За завтраком Мария Кузьминична нет-нет украдкой бросала взгляд то на Шуру, то на Ивана и все угощала их, вздыхая:
— Ешьте, картошки еще много.
Митька положил сушить на загнетку мокрые ботинки и, поеживаясь, сверкая глазами, уписывал за обе щеки. Успел, видимо, исколесить все село.
Когда кончили еду, Иван поблагодарил хозяйку и сказал Шуре:
— Пошли, на село глянем.
— Я постираю. Белье на нас, глянь, все грязное.
Иван подумал с теплотой: «Семья вроде у меня».
Шура у порога шепнула ему в ухо:
— Мы тут останемся?
— Будет белка, а свисток найдем, — загадочно пообещал Иван.
Он вышел с Митькой на улицу. Капель уже цокала вовсю, в лунках сизо пенилась вода, ветер морщинил синие лужи, в темных голых липах стоял оглушающий вороний крик.
Тощий бесхвостый петушишка орал напропалую на клетке дров. Плетни, срубы хат, мост через овраг посреди села — все слюдянисто сверкало, точно обмазали черным лаком. Сквозь зыбисто морщинящую воду дорога проглядывала голубизной крепко впаянного в землю льда. С пригорка в овраг бешено ярилась вода, чисто звенели, сшибаясь друг с другом, мелкие льдинки.
«За ночь все сломало!» — Иван огляделся.
Свернул к скотному двору, увязшему в огромных кучах навоза. Ворота были распахнуты — оттуда вместе с сивым паром летел голодный коровий рев.
Картина была тоскливая: коров привязали, чтоб не упали совсем, — бескормица…
У одной, рыжей, шершавый язык вывалился наружу, по белому пятачку на лбу сочились падающие сквозь пыльное оконце солнечные брызги, страшно сутулилась обтянутая кожей спина, с немым укором смотрели лиловые глаза. Подошел старик в шубейке.
— Глаза не глядят, — махнул он рукой.
Солнце ненасытно долизывало снег, обнажавшаяся бурая земля источала кисловатый запах. Куст вербы, залитый водой, нырял, как раскоряченный поплавок, — был уже весь унизан сережками. За стеной грызли измочаленное дерево и вздыхали коровы. Из скотного двора вышел наружу бык. Тотчас на его острую, обтянутую бурой шерстью хребтину села сорока, начала что-то выклевывать, но он безразлично и понуро стоял как живой памятник военному лихолетью. На могучих боках страшно выпирали ребра, дрожали мелко ноги, слезились глаза.
— Укатали, вишь, сивку… — проговорил старик, дивясь то ли тому, что худоба одолела такую матерую силищу, то ли тому, что бык еще мог жить на белом свете и смотреть на красное, словно облитое кровью, солнце.

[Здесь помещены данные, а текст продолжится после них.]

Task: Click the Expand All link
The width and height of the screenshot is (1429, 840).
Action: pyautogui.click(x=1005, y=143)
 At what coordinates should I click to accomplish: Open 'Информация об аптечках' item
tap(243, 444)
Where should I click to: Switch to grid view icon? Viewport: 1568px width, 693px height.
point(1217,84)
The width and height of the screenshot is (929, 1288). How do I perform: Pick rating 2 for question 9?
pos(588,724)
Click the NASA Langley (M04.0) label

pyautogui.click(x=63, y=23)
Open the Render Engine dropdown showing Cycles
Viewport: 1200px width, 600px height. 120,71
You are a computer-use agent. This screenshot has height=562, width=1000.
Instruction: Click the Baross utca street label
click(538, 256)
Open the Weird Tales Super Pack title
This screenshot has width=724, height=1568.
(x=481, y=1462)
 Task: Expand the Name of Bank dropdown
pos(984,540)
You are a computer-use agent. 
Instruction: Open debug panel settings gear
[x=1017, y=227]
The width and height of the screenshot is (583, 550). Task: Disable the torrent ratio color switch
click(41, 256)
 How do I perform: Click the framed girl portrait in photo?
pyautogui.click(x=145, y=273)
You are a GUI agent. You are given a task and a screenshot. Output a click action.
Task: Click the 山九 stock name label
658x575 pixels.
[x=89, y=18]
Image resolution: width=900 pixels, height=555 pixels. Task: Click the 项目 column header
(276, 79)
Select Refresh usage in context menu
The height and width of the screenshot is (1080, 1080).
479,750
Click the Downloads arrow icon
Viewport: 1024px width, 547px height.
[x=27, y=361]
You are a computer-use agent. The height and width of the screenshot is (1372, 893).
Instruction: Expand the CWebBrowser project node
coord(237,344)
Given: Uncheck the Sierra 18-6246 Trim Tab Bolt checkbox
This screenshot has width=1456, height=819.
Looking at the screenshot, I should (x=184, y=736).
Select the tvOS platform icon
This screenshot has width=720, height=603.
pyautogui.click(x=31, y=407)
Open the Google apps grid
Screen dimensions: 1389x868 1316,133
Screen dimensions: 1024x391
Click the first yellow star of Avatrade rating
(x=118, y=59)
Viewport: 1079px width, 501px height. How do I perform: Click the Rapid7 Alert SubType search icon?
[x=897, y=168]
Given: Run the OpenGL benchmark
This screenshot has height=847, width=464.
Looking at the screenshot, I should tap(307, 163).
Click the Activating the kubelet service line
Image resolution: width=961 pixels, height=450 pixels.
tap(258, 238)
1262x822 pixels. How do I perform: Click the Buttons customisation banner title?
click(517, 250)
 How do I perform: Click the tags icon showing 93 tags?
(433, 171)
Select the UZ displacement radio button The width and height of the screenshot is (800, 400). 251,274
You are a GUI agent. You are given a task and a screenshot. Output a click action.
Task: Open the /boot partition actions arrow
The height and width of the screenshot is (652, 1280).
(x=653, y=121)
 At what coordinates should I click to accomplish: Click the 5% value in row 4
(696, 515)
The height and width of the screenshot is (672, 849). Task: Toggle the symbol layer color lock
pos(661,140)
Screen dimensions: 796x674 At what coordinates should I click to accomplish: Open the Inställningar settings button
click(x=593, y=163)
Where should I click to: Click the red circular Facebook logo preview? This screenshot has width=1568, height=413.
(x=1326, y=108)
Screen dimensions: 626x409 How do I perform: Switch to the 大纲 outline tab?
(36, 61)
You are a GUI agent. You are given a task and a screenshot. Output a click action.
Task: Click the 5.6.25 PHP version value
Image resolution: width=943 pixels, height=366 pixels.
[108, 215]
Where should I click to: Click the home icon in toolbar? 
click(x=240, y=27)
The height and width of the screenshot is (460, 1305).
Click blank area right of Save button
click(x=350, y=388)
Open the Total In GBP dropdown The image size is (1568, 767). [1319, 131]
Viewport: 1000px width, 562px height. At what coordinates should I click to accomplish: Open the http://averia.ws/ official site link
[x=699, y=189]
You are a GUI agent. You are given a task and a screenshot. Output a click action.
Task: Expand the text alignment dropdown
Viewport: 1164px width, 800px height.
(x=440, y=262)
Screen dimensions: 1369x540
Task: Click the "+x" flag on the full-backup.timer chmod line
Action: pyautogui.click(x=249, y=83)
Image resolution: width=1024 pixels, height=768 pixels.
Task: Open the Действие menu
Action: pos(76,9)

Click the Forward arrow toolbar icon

В старом амбаре ждала другая беда. Когда Иван ступил на крыльцо, ему навстречу из двери выскочила маленькая женщина с распущенными волосами — платок комком у нее бился на затылке, — крикнула безумно:
— Ох, выручайте семена!
В теплой полутьме Иван ткнулся в тугой бабий живот. Кто-то пронзительно закричал в самое ухо:
— Там дырка: забить надо!
Тотчас послышалось:
— Анисья, топор дай!
— Мешки тяните, бабы! Рожь плывет!
В один миг он определил: полая вода проломила подшившую дощатую стенку около пола и с клекотом широкой струей обрушилась на левую часть закрома.
Сунули ему в руки топор. Несколькими ударами он разбил пустую пыльную загородку, кинул через плечо:
— Ищите гвозди!
Митька, вертевшийся волчком между ног, где-то нашел целую горсть, ссыпал их в карман Ивановой шинели.
— Ложитесь сами, запружайте, пока я одну сторону прибью.
Трое полезли, но захлебнулись; Иван оттащил их, выругался и стал бить гвозди в доску. Перегороженная вода выхлестывала по бокам, особенно справа, где еще оставалась широкая лазейка — ее загораживала спиной женщина; другая прижимала к щели снятый с себя полушубок, вся мелко, ознобко тряслась.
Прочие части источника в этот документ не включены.